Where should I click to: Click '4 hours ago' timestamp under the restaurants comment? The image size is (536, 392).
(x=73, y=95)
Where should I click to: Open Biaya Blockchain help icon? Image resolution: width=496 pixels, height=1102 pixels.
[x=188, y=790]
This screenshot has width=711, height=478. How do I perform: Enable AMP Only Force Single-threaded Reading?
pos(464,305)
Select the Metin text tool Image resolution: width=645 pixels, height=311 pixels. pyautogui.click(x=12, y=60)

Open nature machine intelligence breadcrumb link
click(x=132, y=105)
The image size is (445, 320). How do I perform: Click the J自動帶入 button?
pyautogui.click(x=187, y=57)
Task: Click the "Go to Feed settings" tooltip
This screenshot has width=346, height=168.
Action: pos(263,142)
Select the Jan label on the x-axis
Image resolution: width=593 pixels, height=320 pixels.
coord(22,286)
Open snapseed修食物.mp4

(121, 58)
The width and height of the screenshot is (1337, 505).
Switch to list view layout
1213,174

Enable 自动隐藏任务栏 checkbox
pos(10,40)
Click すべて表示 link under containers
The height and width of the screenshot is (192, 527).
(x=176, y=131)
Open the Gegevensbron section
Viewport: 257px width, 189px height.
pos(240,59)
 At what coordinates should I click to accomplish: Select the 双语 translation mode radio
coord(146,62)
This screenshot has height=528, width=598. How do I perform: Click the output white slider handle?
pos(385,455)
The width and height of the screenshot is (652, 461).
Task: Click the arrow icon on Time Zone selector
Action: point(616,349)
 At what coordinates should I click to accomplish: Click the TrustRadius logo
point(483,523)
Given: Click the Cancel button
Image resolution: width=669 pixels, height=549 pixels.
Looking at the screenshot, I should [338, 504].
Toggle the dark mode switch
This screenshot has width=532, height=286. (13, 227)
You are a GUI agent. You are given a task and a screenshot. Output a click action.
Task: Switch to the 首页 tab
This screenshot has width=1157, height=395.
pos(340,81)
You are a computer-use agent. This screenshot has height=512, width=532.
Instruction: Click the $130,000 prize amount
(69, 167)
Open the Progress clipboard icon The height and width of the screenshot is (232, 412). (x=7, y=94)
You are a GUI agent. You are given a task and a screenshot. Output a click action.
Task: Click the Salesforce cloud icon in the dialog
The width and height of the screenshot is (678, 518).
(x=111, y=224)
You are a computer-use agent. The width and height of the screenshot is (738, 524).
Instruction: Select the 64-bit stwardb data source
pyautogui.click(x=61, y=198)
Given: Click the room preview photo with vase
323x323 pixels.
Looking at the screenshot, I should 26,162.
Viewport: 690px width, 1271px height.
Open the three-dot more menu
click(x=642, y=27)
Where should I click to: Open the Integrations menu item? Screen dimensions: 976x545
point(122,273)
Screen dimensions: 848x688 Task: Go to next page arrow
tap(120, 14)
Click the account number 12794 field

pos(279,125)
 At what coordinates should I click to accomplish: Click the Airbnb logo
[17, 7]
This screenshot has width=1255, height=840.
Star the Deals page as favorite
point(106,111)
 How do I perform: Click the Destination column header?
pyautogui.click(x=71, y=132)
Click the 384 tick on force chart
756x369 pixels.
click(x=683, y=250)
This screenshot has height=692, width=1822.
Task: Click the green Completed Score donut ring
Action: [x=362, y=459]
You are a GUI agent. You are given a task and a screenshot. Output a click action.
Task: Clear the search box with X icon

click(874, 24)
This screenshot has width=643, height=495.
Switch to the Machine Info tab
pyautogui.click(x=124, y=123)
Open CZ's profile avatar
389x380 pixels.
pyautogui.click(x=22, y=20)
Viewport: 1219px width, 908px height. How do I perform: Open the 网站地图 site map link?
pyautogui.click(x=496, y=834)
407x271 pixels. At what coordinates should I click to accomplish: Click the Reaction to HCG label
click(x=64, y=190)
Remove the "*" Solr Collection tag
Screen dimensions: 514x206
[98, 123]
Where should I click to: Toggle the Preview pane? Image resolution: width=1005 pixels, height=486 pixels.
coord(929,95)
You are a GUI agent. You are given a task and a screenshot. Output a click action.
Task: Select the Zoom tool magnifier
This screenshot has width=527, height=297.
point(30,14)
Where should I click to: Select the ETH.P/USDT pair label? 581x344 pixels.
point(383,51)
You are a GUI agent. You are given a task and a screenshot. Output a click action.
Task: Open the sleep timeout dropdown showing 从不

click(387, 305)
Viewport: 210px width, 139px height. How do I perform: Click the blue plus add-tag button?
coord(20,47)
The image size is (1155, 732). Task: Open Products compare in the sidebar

┄┄┄┄┄┄┄┄┄┄┄┄┄┄┄┄┄┄┄┄

> _Your task_
Without any alteration, the preceding material should be retyped in full.

> _Task solution_
Where should I click to: Click '4 hours ago' timestamp under the restaurants comment? The image size is (536, 392).
(x=73, y=95)
Where should I click to: Open Biaya Blockchain help icon? Image resolution: width=496 pixels, height=1102 pixels.
[x=188, y=790]
This screenshot has width=711, height=478. How do I perform: Enable AMP Only Force Single-threaded Reading?
pos(464,305)
Select the Metin text tool Image resolution: width=645 pixels, height=311 pixels. pyautogui.click(x=12, y=60)

Open nature machine intelligence breadcrumb link
click(x=132, y=105)
The image size is (445, 320). How do I perform: Click the J自動帶入 button?
pyautogui.click(x=187, y=57)
Task: Click the "Go to Feed settings" tooltip
This screenshot has width=346, height=168.
Action: pos(263,142)
Select the Jan label on the x-axis
Image resolution: width=593 pixels, height=320 pixels.
coord(22,286)
Open snapseed修食物.mp4

(121, 58)
The width and height of the screenshot is (1337, 505).
Switch to list view layout
1213,174

Enable 自动隐藏任务栏 checkbox
pos(10,40)
Click すべて表示 link under containers
The height and width of the screenshot is (192, 527).
(x=176, y=131)
Open the Gegevensbron section
Viewport: 257px width, 189px height.
pos(240,59)
 At what coordinates should I click to accomplish: Select the 双语 translation mode radio
coord(146,62)
This screenshot has height=528, width=598. How do I perform: Click the output white slider handle?
pos(385,455)
The width and height of the screenshot is (652, 461).
Task: Click the arrow icon on Time Zone selector
Action: point(616,349)
 At what coordinates should I click to accomplish: Click the TrustRadius logo
point(483,523)
Given: Click the Cancel button
Image resolution: width=669 pixels, height=549 pixels.
Looking at the screenshot, I should [338, 504].
Toggle the dark mode switch
This screenshot has width=532, height=286. (13, 227)
You are a GUI agent. You are given a task and a screenshot. Output a click action.
Task: Switch to the 首页 tab
This screenshot has width=1157, height=395.
pos(340,81)
You are a computer-use agent. This screenshot has height=512, width=532.
Instruction: Click the $130,000 prize amount
(69, 167)
Open the Progress clipboard icon The height and width of the screenshot is (232, 412). (x=7, y=94)
You are a GUI agent. You are given a task and a screenshot. Output a click action.
Task: Click the Salesforce cloud icon in the dialog
The width and height of the screenshot is (678, 518).
(x=111, y=224)
You are a computer-use agent. The width and height of the screenshot is (738, 524).
Instruction: Select the 64-bit stwardb data source
pyautogui.click(x=61, y=198)
Given: Click the room preview photo with vase
323x323 pixels.
Looking at the screenshot, I should 26,162.
Viewport: 690px width, 1271px height.
Open the three-dot more menu
click(x=642, y=27)
Where should I click to: Open the Integrations menu item? Screen dimensions: 976x545
point(122,273)
Screen dimensions: 848x688 Task: Go to next page arrow
tap(120, 14)
Click the account number 12794 field

pos(279,125)
 At what coordinates should I click to accomplish: Click the Airbnb logo
[17, 7]
This screenshot has width=1255, height=840.
Star the Deals page as favorite
point(106,111)
 How do I perform: Click the Destination column header?
pyautogui.click(x=71, y=132)
Click the 384 tick on force chart
756x369 pixels.
click(x=683, y=250)
This screenshot has height=692, width=1822.
Task: Click the green Completed Score donut ring
Action: [x=362, y=459]
You are a GUI agent. You are given a task and a screenshot. Output a click action.
Task: Clear the search box with X icon

click(874, 24)
This screenshot has width=643, height=495.
Switch to the Machine Info tab
pyautogui.click(x=124, y=123)
Open CZ's profile avatar
389x380 pixels.
pyautogui.click(x=22, y=20)
Viewport: 1219px width, 908px height. How do I perform: Open the 网站地图 site map link?
pyautogui.click(x=496, y=834)
407x271 pixels. At what coordinates should I click to accomplish: Click the Reaction to HCG label
click(x=64, y=190)
Remove the "*" Solr Collection tag
Screen dimensions: 514x206
[98, 123]
Where should I click to: Toggle the Preview pane? Image resolution: width=1005 pixels, height=486 pixels.
coord(929,95)
You are a GUI agent. You are given a task and a screenshot. Output a click action.
Task: Select the Zoom tool magnifier
This screenshot has width=527, height=297.
point(30,14)
Where should I click to: Select the ETH.P/USDT pair label? 581x344 pixels.
point(383,51)
You are a GUI agent. You are given a task and a screenshot. Output a click action.
Task: Open the sleep timeout dropdown showing 从不

click(387, 305)
Viewport: 210px width, 139px height. How do I perform: Click the blue plus add-tag button?
coord(20,47)
The image size is (1155, 732). Task: Open Products compare in the sidebar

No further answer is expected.